= Gerhard Haenzel =

German mathematician (1898–1944)

Gerhard Karl Theodor Haenzel (5 March 1898, Wolin, Pomerania (German Empire) – 6 March 1944, Lesneven, Brittany (occupied France)) was a German mathematician.

==Education and career==
Haenzel, whose father was a teacher and school board member, completed his Abitur after studying from 1907 to 1915 at the Peter Gröning-Gymnasium in Stargard. Shortly after his Abitur, he was called up in July 1915 for active military service. His military service lasted until 30 September 1920 and he attained the rank of lieutenant. He was on the Eastern and Western fronts and in the German fight against the Polish uprising. He suffered a serious wound and was awarded the Iron Cross 1st and 2nd class. From 1920 to 1925 he studied mathematics and physics at the Technische Hochschule Berlin (TH Berlin) and then worked there successively as an assistant to the mathematician Georg Hamel, then to Stanislaus Jolles, and finally to Erich Salkowski. In 1926 Haenzel received his engineering doctorate with dissertation Zur synthetischen Theorie der Mechanik starrer Körper (On synthetic theory of the mechanics of rigid bodies) under the supervision of Stanislaus Jolles at TH Berlin. There Haenzel completed in 1929 his habilitation under the supervision of Erich Salkowski. From 1929 to 1933 Haenzel worked as a Privatdozent at TH Berlin.

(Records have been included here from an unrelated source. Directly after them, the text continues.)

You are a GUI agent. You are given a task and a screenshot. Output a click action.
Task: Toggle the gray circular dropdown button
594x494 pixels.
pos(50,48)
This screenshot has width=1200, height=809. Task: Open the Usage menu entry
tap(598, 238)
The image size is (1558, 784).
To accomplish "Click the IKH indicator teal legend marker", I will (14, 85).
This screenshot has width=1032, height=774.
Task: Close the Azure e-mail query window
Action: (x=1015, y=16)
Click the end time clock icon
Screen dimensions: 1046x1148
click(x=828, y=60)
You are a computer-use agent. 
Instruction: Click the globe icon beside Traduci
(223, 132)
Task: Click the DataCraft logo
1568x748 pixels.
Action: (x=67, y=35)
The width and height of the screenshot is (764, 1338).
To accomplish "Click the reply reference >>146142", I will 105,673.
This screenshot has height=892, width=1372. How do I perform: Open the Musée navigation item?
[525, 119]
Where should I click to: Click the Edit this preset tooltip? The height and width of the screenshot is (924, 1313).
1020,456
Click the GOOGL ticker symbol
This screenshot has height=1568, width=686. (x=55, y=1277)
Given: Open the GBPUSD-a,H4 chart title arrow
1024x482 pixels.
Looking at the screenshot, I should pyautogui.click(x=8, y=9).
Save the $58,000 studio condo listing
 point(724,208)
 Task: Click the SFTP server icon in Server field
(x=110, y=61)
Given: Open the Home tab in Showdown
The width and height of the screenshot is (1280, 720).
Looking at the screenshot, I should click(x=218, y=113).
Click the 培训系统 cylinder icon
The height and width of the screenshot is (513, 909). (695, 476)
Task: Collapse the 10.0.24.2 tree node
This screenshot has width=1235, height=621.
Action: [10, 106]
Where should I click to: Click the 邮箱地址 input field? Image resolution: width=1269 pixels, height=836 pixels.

In 1933 he was appointed a professor of geometry (as successor to Richard Baldus) at the Technische Hochschule Karlsruhe (TH Karlsruhe). In 1936 he was an invited speaker at the International Congress of Mathematicians in Oslo. Haenzel did research on algebraic geometry and the relationships between geometry and physics. In 1937 he was appointed to the professorial chair for mathematics and mathematical technology at TH Karlsruhe. Of particular interest is his research revealing the equivalence of the structure of the operators of the Dirac wave equation with various configurations of projective geometry and line geometry, as well as the icosahedral group. In 1940 he received the post-graduate degree Dr. rer. nat. from the University of Freiburg with a thesis on geometry and wave mechanics under the supervision of Wilhelm Süss. In 1943 Haenzel resigned from TH Karlsruhe and accepted a professorial chair in mathematics at the University of Münster. Soon after, he was drafted into military service. He committed suicide in Brittany. According to Max Pinl, his death in occupied France was due to pressure from the political intrigue of a court-martial in Lesneven.

==Selected publications==
- Ein neuer Satz über die Nullstellen ganzer rationaler Funktionen, Sitzungsberichte Berliner Mathematische Gesellschaft, vol. 27, 1928, pp. 17–19
- Über die charakteristischen Involutionen der nicht-euklidischen Bewegungen, Monatshefte für Mathematik, vol. 37, 1930, pp. 209–214
- Über eine Klasse von Abelschen Gleichungen, Jahresberichte DMV, vol. 41, 1931, pp. 39–47
- Über die zeitlich veränderliche Metrik, Monatshefte f. Math. und Physik, vol. 39, 1932, pp. 267–278
- Über Lösungen der Gravitationsgleichungen Einsteins, Zeitschrift für Physik, vol. 72, 1931, pp. 798–802
- Euklidische Geometrie, nichteuklidische Geometrie und Raum-Zeit-Struktur im System Spinozas, Sitzungsberichte Berliner Mathem. Gesellschaft, vol. 31, 1932, pp. 55–67
- Eine geometrische Konstruktion der transfiniten Zahlen Cantors, Journal f. Math., vol. 170, 1934, pp. 123–128
- Nichteuklidische Geometrie und ihre Verwendung in der Physik, Tohoku Math. Journal, vol. 43, 1937, pp. 169–181
- Geometrie und Wellenmechanik, Parts 1,2,3, Jahresbericht DMV, Part I, vol. 49, 1939, pp. 215–242; Part II, vol. 50, 1940, pp. 121–129; Part III, vol. 52, 1942, pp. 103–117
- Die Diracsche Wellengleichung und das Ikosaeder, Journal f. Math., vol. 183, 1941, pp. 232–242
- Die Brogliesche Theorie des Photons in geometrischer Darstellung, Zeitschrift für technische Physik, vol. 24, 1943, pp. 87–90

==Sources==
- Haenzel, Gerhard. In: Deutsche Biographische Enzyklopädie, 2nd edition, vol. 4, München 2006, pp. 335–336.